Report each line of the entries that contains the word "agent", copied in full.

Pixel coordinate grounding data:
:::::

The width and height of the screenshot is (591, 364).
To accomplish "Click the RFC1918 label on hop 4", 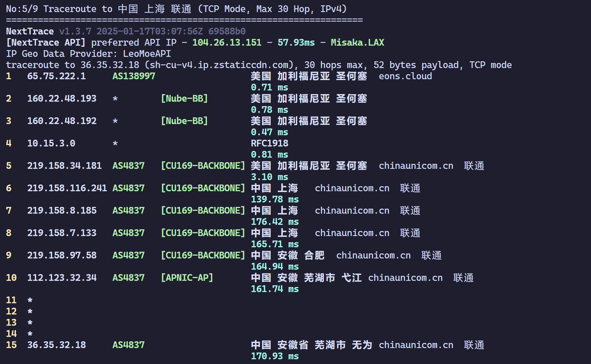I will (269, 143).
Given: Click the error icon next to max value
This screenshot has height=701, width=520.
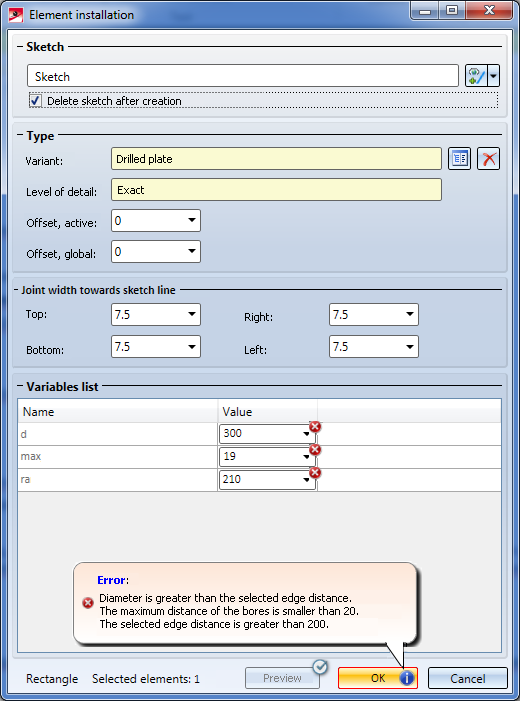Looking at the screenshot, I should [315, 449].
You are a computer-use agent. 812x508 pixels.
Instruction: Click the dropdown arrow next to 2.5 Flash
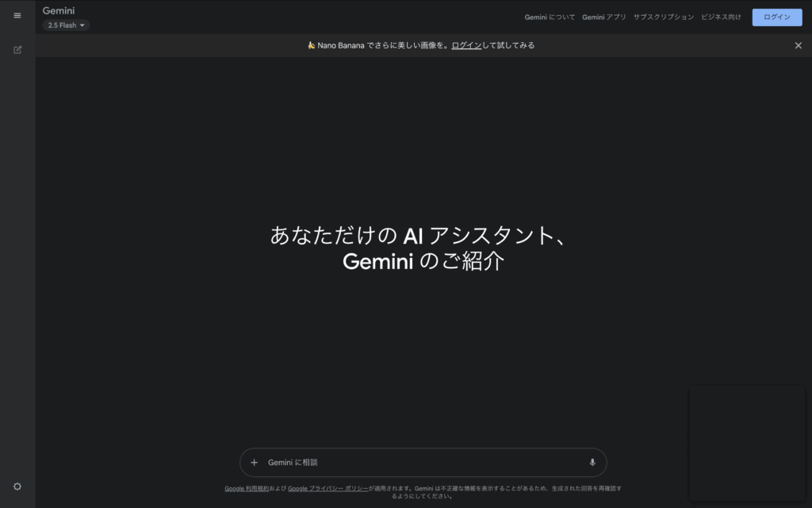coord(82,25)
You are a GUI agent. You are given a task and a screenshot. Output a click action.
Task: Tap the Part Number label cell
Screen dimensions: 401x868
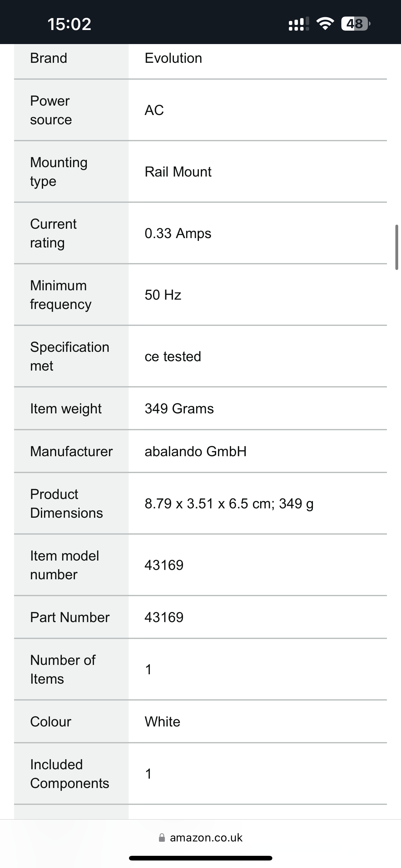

:::::

Solution to this exercise —
You are a computer-use agent. 812x508 pixels.
You are a GUI agent. You are given a task and a screenshot. Output a click action.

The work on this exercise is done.